Work to complete:
Retype the records below exactly. Leave nothing out.
+++
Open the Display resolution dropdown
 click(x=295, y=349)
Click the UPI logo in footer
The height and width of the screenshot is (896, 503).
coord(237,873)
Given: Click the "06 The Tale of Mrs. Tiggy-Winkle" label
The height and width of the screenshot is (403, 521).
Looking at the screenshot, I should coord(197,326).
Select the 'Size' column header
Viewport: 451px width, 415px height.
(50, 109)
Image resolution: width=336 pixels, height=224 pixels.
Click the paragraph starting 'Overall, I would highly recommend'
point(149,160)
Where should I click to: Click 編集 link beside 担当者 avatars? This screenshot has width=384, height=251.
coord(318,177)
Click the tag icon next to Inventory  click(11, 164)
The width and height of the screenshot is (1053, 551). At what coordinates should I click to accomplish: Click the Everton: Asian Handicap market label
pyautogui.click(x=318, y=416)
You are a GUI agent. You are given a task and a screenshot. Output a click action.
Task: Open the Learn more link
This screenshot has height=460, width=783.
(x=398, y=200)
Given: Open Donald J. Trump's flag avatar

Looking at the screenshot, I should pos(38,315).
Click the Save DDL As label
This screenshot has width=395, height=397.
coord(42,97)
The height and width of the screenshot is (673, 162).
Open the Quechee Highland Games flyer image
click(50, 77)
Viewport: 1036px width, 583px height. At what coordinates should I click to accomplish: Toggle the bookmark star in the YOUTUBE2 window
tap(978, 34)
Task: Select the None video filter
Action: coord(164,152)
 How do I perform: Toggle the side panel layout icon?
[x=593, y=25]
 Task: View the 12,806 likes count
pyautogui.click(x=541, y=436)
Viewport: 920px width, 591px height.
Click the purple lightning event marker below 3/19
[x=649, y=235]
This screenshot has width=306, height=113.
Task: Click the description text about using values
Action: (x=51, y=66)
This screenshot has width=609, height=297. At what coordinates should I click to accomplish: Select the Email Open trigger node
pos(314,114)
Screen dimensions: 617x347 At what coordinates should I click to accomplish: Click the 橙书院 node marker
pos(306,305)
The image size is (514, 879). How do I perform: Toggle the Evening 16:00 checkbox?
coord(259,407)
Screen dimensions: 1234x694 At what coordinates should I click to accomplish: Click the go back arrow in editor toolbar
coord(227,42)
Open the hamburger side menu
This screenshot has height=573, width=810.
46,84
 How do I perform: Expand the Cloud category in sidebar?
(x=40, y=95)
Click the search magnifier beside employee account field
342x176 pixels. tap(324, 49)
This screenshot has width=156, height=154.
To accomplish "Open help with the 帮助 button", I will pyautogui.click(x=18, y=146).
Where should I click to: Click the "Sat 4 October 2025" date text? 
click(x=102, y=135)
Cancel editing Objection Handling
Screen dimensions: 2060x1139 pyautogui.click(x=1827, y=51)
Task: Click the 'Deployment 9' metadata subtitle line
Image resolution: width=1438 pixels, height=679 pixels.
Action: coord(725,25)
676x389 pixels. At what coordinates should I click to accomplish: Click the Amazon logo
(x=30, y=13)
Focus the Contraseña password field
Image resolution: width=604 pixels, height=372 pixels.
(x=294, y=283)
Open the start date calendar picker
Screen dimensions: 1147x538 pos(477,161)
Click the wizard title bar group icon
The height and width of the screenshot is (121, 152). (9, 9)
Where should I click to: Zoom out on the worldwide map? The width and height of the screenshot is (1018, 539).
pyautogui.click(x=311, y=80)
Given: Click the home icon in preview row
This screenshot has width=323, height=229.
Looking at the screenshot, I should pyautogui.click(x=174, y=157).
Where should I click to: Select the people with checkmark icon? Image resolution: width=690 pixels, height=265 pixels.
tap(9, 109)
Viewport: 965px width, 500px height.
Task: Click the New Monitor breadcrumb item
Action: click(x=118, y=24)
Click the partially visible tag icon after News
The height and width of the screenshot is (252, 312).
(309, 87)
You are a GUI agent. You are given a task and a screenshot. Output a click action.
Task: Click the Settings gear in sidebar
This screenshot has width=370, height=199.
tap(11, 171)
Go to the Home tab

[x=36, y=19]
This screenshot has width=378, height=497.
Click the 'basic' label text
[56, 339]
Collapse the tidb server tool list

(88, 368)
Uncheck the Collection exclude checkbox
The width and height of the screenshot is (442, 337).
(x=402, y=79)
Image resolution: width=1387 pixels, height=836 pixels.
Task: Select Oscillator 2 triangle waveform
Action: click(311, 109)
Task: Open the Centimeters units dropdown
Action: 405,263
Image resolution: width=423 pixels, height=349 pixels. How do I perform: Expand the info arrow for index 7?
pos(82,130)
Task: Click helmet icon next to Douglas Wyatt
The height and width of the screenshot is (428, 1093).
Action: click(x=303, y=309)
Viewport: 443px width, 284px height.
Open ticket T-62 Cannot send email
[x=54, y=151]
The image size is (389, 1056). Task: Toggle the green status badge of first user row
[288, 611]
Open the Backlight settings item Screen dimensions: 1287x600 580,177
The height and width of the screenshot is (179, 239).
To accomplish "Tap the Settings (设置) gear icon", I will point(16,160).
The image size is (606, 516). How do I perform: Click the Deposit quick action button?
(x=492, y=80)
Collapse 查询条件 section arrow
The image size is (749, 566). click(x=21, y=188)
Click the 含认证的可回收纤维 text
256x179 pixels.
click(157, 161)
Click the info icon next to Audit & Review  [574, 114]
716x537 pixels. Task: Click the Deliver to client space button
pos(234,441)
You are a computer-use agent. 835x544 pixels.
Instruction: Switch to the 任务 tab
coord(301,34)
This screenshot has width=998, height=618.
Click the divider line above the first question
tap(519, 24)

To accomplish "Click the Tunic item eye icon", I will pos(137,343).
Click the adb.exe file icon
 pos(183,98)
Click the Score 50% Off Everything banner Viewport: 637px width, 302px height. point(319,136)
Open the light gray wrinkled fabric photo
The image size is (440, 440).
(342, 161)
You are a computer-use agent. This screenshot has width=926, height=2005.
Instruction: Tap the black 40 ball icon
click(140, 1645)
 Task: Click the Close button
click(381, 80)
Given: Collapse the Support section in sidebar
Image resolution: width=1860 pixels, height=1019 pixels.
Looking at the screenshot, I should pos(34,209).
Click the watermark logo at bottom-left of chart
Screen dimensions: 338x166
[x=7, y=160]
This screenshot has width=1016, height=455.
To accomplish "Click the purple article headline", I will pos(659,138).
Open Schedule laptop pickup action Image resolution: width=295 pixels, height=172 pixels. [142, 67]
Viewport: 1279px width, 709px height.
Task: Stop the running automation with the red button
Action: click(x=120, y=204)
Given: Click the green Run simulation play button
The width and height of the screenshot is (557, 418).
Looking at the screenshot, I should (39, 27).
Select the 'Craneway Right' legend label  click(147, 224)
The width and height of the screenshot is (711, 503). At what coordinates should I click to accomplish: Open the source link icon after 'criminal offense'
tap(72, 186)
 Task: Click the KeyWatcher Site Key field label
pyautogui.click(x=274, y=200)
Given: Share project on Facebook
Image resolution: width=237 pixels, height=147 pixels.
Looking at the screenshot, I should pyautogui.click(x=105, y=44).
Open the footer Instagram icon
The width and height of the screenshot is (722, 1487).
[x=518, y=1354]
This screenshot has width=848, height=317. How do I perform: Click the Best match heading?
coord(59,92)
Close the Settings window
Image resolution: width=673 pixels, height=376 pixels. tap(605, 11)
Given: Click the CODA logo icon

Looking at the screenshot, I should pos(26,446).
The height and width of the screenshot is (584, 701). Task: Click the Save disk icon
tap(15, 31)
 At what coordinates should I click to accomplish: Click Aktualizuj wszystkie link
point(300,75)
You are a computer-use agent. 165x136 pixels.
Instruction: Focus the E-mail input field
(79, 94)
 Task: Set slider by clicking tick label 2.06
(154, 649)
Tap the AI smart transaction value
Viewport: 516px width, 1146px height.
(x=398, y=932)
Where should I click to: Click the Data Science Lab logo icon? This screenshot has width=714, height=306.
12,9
+++
Written response:
Open the Display resolution dropdown
 click(x=295, y=349)
Click the UPI logo in footer
The height and width of the screenshot is (896, 503).
coord(237,873)
Given: Click the "06 The Tale of Mrs. Tiggy-Winkle" label
The height and width of the screenshot is (403, 521).
Looking at the screenshot, I should coord(197,326).
Select the 'Size' column header
Viewport: 451px width, 415px height.
(50, 109)
Image resolution: width=336 pixels, height=224 pixels.
Click the paragraph starting 'Overall, I would highly recommend'
point(149,160)
Where should I click to: Click 編集 link beside 担当者 avatars? This screenshot has width=384, height=251.
coord(318,177)
Click the tag icon next to Inventory  click(11, 164)
The width and height of the screenshot is (1053, 551). At what coordinates should I click to accomplish: Click the Everton: Asian Handicap market label
pyautogui.click(x=318, y=416)
You are a GUI agent. You are given a task and a screenshot. Output a click action.
Task: Open the Learn more link
This screenshot has height=460, width=783.
(x=398, y=200)
Given: Open Donald J. Trump's flag avatar

Looking at the screenshot, I should pos(38,315).
Click the Save DDL As label
This screenshot has width=395, height=397.
coord(42,97)
The height and width of the screenshot is (673, 162).
Open the Quechee Highland Games flyer image
click(50, 77)
Viewport: 1036px width, 583px height. At what coordinates should I click to accomplish: Toggle the bookmark star in the YOUTUBE2 window
tap(978, 34)
Task: Select the None video filter
Action: coord(164,152)
 How do I perform: Toggle the side panel layout icon?
[x=593, y=25]
 Task: View the 12,806 likes count
pyautogui.click(x=541, y=436)
Viewport: 920px width, 591px height.
Click the purple lightning event marker below 3/19
[x=649, y=235]
This screenshot has width=306, height=113.
Task: Click the description text about using values
Action: (x=51, y=66)
This screenshot has width=609, height=297. At what coordinates should I click to accomplish: Select the Email Open trigger node
pos(314,114)
Screen dimensions: 617x347 At what coordinates should I click to accomplish: Click the 橙书院 node marker
pos(306,305)
The image size is (514, 879). How do I perform: Toggle the Evening 16:00 checkbox?
coord(259,407)
Screen dimensions: 1234x694 At what coordinates should I click to accomplish: Click the go back arrow in editor toolbar
coord(227,42)
Open the hamburger side menu
This screenshot has height=573, width=810.
46,84
 How do I perform: Expand the Cloud category in sidebar?
(x=40, y=95)
Click the search magnifier beside employee account field
342x176 pixels. tap(324, 49)
This screenshot has width=156, height=154.
To accomplish "Open help with the 帮助 button", I will pyautogui.click(x=18, y=146).
Where should I click to: Click the "Sat 4 October 2025" date text? 
click(x=102, y=135)
Cancel editing Objection Handling
Screen dimensions: 2060x1139 pyautogui.click(x=1827, y=51)
Task: Click the 'Deployment 9' metadata subtitle line
Image resolution: width=1438 pixels, height=679 pixels.
Action: coord(725,25)
676x389 pixels. At what coordinates should I click to accomplish: Click the Amazon logo
(x=30, y=13)
Focus the Contraseña password field
Image resolution: width=604 pixels, height=372 pixels.
(x=294, y=283)
Open the start date calendar picker
Screen dimensions: 1147x538 pos(477,161)
Click the wizard title bar group icon
The height and width of the screenshot is (121, 152). (9, 9)
Where should I click to: Zoom out on the worldwide map? The width and height of the screenshot is (1018, 539).
pyautogui.click(x=311, y=80)
Given: Click the home icon in preview row
This screenshot has width=323, height=229.
Looking at the screenshot, I should pyautogui.click(x=174, y=157).
Where should I click to: Select the people with checkmark icon? Image resolution: width=690 pixels, height=265 pixels.
tap(9, 109)
Viewport: 965px width, 500px height.
Task: Click the New Monitor breadcrumb item
Action: click(x=118, y=24)
Click the partially visible tag icon after News
The height and width of the screenshot is (252, 312).
(309, 87)
You are a GUI agent. You are given a task and a screenshot. Output a click action.
Task: Click the Settings gear in sidebar
This screenshot has width=370, height=199.
tap(11, 171)
Go to the Home tab

[x=36, y=19]
This screenshot has width=378, height=497.
Click the 'basic' label text
[56, 339]
Collapse the tidb server tool list

(88, 368)
Uncheck the Collection exclude checkbox
The width and height of the screenshot is (442, 337).
(x=402, y=79)
Image resolution: width=1387 pixels, height=836 pixels.
Task: Select Oscillator 2 triangle waveform
Action: click(311, 109)
Task: Open the Centimeters units dropdown
Action: 405,263
Image resolution: width=423 pixels, height=349 pixels. How do I perform: Expand the info arrow for index 7?
pos(82,130)
Task: Click helmet icon next to Douglas Wyatt
The height and width of the screenshot is (428, 1093).
Action: click(x=303, y=309)
Viewport: 443px width, 284px height.
Open ticket T-62 Cannot send email
[x=54, y=151]
The image size is (389, 1056). Task: Toggle the green status badge of first user row
[288, 611]
Open the Backlight settings item Screen dimensions: 1287x600 580,177
The height and width of the screenshot is (179, 239).
To accomplish "Tap the Settings (设置) gear icon", I will point(16,160).
The image size is (606, 516). How do I perform: Click the Deposit quick action button?
(x=492, y=80)
Collapse 查询条件 section arrow
The image size is (749, 566). click(x=21, y=188)
Click the 含认证的可回收纤维 text
256x179 pixels.
click(157, 161)
Click the info icon next to Audit & Review  [574, 114]
716x537 pixels. Task: Click the Deliver to client space button
pos(234,441)
You are a computer-use agent. 835x544 pixels.
Instruction: Switch to the 任务 tab
coord(301,34)
This screenshot has width=998, height=618.
Click the divider line above the first question
tap(519, 24)

To accomplish "Click the Tunic item eye icon", I will pos(137,343).
Click the adb.exe file icon
 pos(183,98)
Click the Score 50% Off Everything banner Viewport: 637px width, 302px height. point(319,136)
Open the light gray wrinkled fabric photo
The image size is (440, 440).
(342, 161)
You are a computer-use agent. This screenshot has width=926, height=2005.
Instruction: Tap the black 40 ball icon
click(140, 1645)
 Task: Click the Close button
click(381, 80)
Given: Collapse the Support section in sidebar
Image resolution: width=1860 pixels, height=1019 pixels.
Looking at the screenshot, I should pos(34,209).
Click the watermark logo at bottom-left of chart
Screen dimensions: 338x166
[x=7, y=160]
This screenshot has width=1016, height=455.
To accomplish "Click the purple article headline", I will pos(659,138).
Open Schedule laptop pickup action Image resolution: width=295 pixels, height=172 pixels. [142, 67]
Viewport: 1279px width, 709px height.
Task: Stop the running automation with the red button
Action: click(x=120, y=204)
Given: Click the green Run simulation play button
The width and height of the screenshot is (557, 418).
Looking at the screenshot, I should (39, 27).
Select the 'Craneway Right' legend label  click(147, 224)
The width and height of the screenshot is (711, 503). At what coordinates should I click to accomplish: Open the source link icon after 'criminal offense'
tap(72, 186)
 Task: Click the KeyWatcher Site Key field label
pyautogui.click(x=274, y=200)
Given: Share project on Facebook
Image resolution: width=237 pixels, height=147 pixels.
Looking at the screenshot, I should pyautogui.click(x=105, y=44).
Open the footer Instagram icon
The width and height of the screenshot is (722, 1487).
[x=518, y=1354]
This screenshot has width=848, height=317. How do I perform: Click the Best match heading?
coord(59,92)
Close the Settings window
Image resolution: width=673 pixels, height=376 pixels. tap(605, 11)
Given: Click the CODA logo icon

Looking at the screenshot, I should pos(26,446).
The height and width of the screenshot is (584, 701). Task: Click the Save disk icon
tap(15, 31)
 At what coordinates should I click to accomplish: Click Aktualizuj wszystkie link
point(300,75)
You are a computer-use agent. 165x136 pixels.
Instruction: Focus the E-mail input field
(79, 94)
 Task: Set slider by clicking tick label 2.06
(154, 649)
Tap the AI smart transaction value
Viewport: 516px width, 1146px height.
(x=398, y=932)
Where should I click to: Click the Data Science Lab logo icon? This screenshot has width=714, height=306.
12,9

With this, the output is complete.